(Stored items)
***

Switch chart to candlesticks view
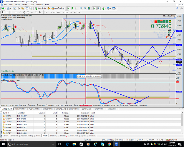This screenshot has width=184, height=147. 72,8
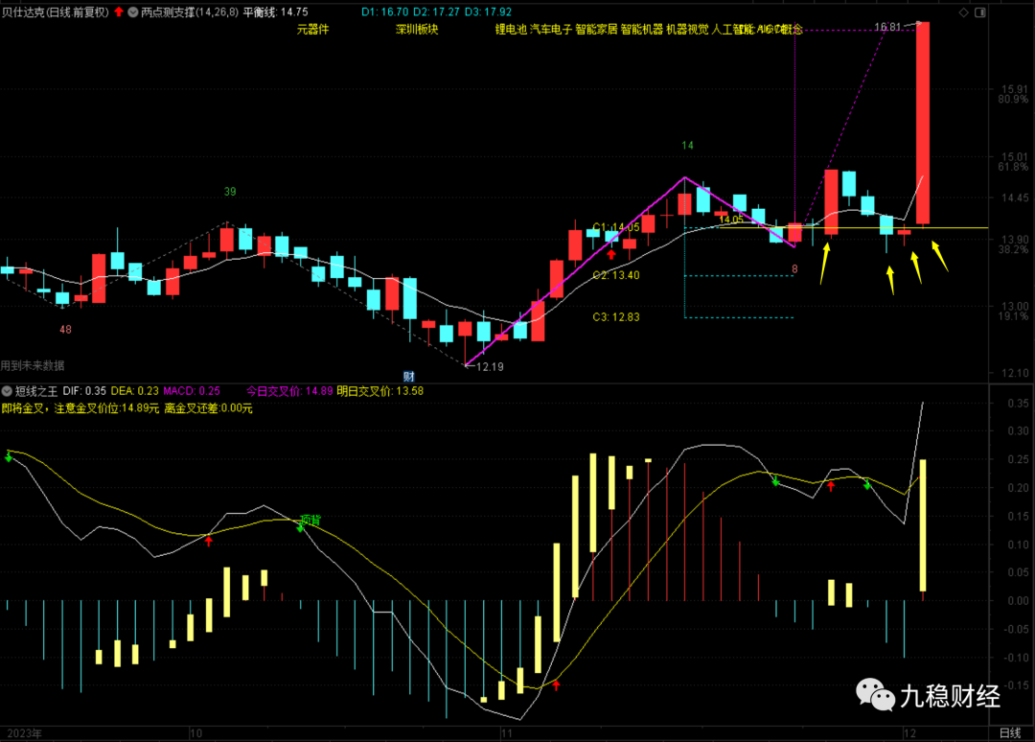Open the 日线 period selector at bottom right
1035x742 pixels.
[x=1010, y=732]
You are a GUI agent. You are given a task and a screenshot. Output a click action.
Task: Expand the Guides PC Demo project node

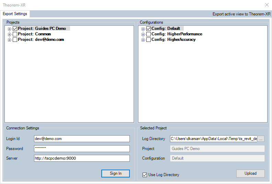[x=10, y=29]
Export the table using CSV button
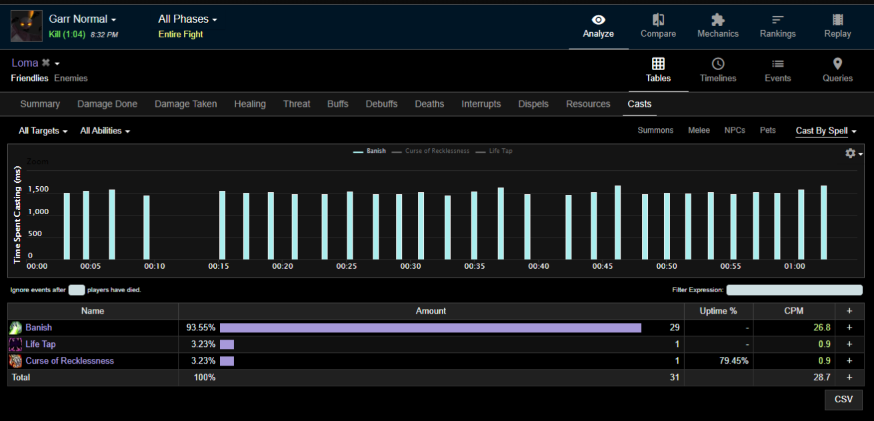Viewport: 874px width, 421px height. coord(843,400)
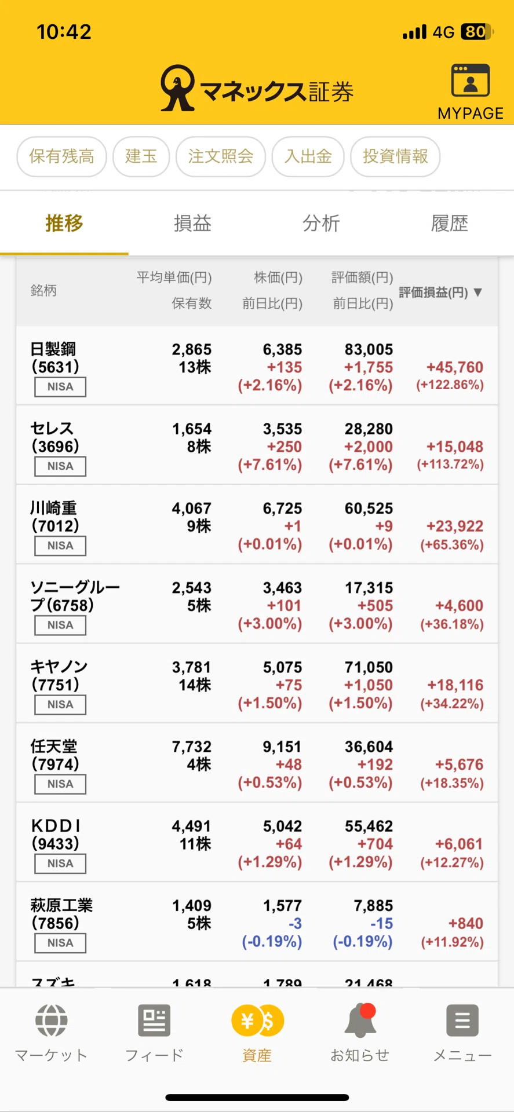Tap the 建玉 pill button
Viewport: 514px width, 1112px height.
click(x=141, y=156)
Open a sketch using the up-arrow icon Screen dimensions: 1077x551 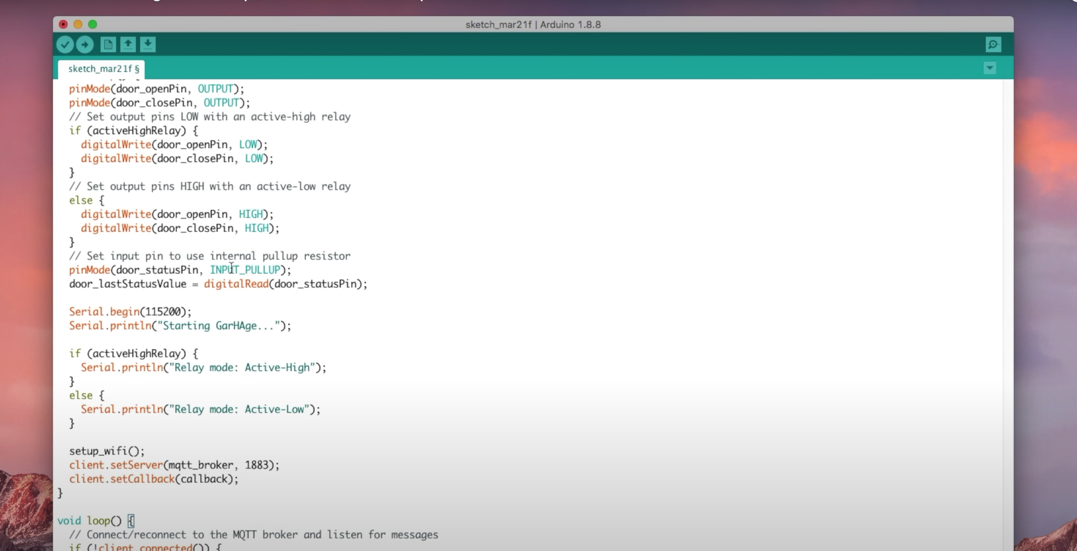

***

Assigned task: Begin at the line with "Task: Expand the Guides PC Demo project node" and retype exactly every line through the last one of the entries above, both included, and nothing more; pictures stay out.

Written solution:
Task: Expand the Guides PC Demo project node

[x=10, y=29]
Export the table using CSV button
Viewport: 874px width, 421px height. coord(843,400)
Tap the 建玉 pill button
Viewport: 514px width, 1112px height.
click(x=141, y=156)
Open a sketch using the up-arrow icon Screen dimensions: 1077x551 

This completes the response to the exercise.